##### Data lines #####
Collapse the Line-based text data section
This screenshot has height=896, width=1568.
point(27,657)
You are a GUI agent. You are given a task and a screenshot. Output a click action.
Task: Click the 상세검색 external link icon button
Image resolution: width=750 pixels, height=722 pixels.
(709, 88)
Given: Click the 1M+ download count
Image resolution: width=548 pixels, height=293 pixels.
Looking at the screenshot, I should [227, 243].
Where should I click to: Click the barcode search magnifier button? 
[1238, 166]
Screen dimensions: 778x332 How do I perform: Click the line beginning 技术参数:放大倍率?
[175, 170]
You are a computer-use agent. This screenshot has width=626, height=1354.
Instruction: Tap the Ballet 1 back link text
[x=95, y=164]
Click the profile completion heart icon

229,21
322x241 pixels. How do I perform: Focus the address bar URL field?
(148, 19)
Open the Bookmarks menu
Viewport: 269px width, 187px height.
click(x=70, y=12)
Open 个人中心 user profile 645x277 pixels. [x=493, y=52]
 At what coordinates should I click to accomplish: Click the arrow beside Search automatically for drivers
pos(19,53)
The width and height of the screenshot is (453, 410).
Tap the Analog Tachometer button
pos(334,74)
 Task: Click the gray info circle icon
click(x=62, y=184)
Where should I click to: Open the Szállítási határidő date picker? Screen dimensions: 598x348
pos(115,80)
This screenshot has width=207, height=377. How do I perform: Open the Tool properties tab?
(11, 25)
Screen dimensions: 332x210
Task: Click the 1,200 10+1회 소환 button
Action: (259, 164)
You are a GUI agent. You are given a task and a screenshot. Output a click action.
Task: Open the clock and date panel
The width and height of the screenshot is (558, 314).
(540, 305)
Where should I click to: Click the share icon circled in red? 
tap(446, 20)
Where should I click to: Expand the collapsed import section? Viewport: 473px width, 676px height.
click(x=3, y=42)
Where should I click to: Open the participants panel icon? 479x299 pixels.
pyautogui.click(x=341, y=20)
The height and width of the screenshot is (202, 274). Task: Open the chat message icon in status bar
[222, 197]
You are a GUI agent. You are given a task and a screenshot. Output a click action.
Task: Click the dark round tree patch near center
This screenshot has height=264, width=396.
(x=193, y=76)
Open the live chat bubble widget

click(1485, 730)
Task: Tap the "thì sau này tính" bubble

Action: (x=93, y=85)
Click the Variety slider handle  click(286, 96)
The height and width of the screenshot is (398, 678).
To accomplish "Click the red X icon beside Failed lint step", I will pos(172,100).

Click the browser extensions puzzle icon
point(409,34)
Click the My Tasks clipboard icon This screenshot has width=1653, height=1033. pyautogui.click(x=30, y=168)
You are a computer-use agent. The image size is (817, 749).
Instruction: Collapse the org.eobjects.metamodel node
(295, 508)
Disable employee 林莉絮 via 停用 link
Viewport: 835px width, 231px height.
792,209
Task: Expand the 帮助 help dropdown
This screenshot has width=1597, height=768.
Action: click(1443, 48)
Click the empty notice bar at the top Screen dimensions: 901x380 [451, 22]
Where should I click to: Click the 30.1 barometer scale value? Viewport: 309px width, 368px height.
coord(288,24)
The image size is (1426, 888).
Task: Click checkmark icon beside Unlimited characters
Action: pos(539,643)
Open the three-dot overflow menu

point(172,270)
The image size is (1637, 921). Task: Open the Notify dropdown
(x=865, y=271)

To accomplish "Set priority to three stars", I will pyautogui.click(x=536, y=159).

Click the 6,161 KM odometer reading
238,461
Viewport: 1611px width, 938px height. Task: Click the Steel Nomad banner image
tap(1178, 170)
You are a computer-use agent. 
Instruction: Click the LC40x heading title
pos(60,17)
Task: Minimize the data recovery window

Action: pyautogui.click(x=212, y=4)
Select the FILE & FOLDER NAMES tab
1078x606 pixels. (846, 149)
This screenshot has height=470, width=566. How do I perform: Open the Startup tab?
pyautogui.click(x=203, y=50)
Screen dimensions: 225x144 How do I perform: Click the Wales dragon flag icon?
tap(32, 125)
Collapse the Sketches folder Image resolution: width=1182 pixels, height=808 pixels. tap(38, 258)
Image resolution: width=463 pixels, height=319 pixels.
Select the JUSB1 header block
#####
• **What you are asked to do**
Copy every row above word for word, keeping each line as it appears.

• **Result for this exercise**
Collapse the Line-based text data section
This screenshot has height=896, width=1568.
point(27,657)
You are a GUI agent. You are given a task and a screenshot. Output a click action.
Task: Click the 상세검색 external link icon button
Image resolution: width=750 pixels, height=722 pixels.
(709, 88)
Given: Click the 1M+ download count
Image resolution: width=548 pixels, height=293 pixels.
Looking at the screenshot, I should [227, 243].
Where should I click to: Click the barcode search magnifier button? 
[1238, 166]
Screen dimensions: 778x332 How do I perform: Click the line beginning 技术参数:放大倍率?
[175, 170]
You are a computer-use agent. This screenshot has width=626, height=1354.
Instruction: Tap the Ballet 1 back link text
[x=95, y=164]
Click the profile completion heart icon

229,21
322x241 pixels. How do I perform: Focus the address bar URL field?
(148, 19)
Open the Bookmarks menu
Viewport: 269px width, 187px height.
click(x=70, y=12)
Open 个人中心 user profile 645x277 pixels. [x=493, y=52]
 At what coordinates should I click to accomplish: Click the arrow beside Search automatically for drivers
pos(19,53)
The width and height of the screenshot is (453, 410).
Tap the Analog Tachometer button
pos(334,74)
 Task: Click the gray info circle icon
click(x=62, y=184)
Where should I click to: Open the Szállítási határidő date picker? Screen dimensions: 598x348
pos(115,80)
This screenshot has width=207, height=377. How do I perform: Open the Tool properties tab?
(11, 25)
Screen dimensions: 332x210
Task: Click the 1,200 10+1회 소환 button
Action: (259, 164)
You are a GUI agent. You are given a task and a screenshot. Output a click action.
Task: Open the clock and date panel
The width and height of the screenshot is (558, 314).
(540, 305)
Where should I click to: Click the share icon circled in red? 
tap(446, 20)
Where should I click to: Expand the collapsed import section? Viewport: 473px width, 676px height.
click(x=3, y=42)
Where should I click to: Open the participants panel icon? 479x299 pixels.
pyautogui.click(x=341, y=20)
The height and width of the screenshot is (202, 274). Task: Open the chat message icon in status bar
[222, 197]
You are a GUI agent. You are given a task and a screenshot. Output a click action.
Task: Click the dark round tree patch near center
This screenshot has height=264, width=396.
(x=193, y=76)
Open the live chat bubble widget

click(1485, 730)
Task: Tap the "thì sau này tính" bubble

Action: (x=93, y=85)
Click the Variety slider handle  click(286, 96)
The height and width of the screenshot is (398, 678).
To accomplish "Click the red X icon beside Failed lint step", I will pos(172,100).

Click the browser extensions puzzle icon
point(409,34)
Click the My Tasks clipboard icon This screenshot has width=1653, height=1033. pyautogui.click(x=30, y=168)
You are a computer-use agent. The image size is (817, 749).
Instruction: Collapse the org.eobjects.metamodel node
(295, 508)
Disable employee 林莉絮 via 停用 link
Viewport: 835px width, 231px height.
792,209
Task: Expand the 帮助 help dropdown
This screenshot has width=1597, height=768.
Action: click(1443, 48)
Click the empty notice bar at the top Screen dimensions: 901x380 [451, 22]
Where should I click to: Click the 30.1 barometer scale value? Viewport: 309px width, 368px height.
coord(288,24)
The image size is (1426, 888).
Task: Click checkmark icon beside Unlimited characters
Action: pos(539,643)
Open the three-dot overflow menu

point(172,270)
The image size is (1637, 921). Task: Open the Notify dropdown
(x=865, y=271)

To accomplish "Set priority to three stars", I will pyautogui.click(x=536, y=159).

Click the 6,161 KM odometer reading
238,461
Viewport: 1611px width, 938px height. Task: Click the Steel Nomad banner image
tap(1178, 170)
You are a computer-use agent. 
Instruction: Click the LC40x heading title
pos(60,17)
Task: Minimize the data recovery window

Action: pyautogui.click(x=212, y=4)
Select the FILE & FOLDER NAMES tab
1078x606 pixels. (846, 149)
This screenshot has height=470, width=566. How do I perform: Open the Startup tab?
pyautogui.click(x=203, y=50)
Screen dimensions: 225x144 How do I perform: Click the Wales dragon flag icon?
tap(32, 125)
Collapse the Sketches folder Image resolution: width=1182 pixels, height=808 pixels. tap(38, 258)
Image resolution: width=463 pixels, height=319 pixels.
Select the JUSB1 header block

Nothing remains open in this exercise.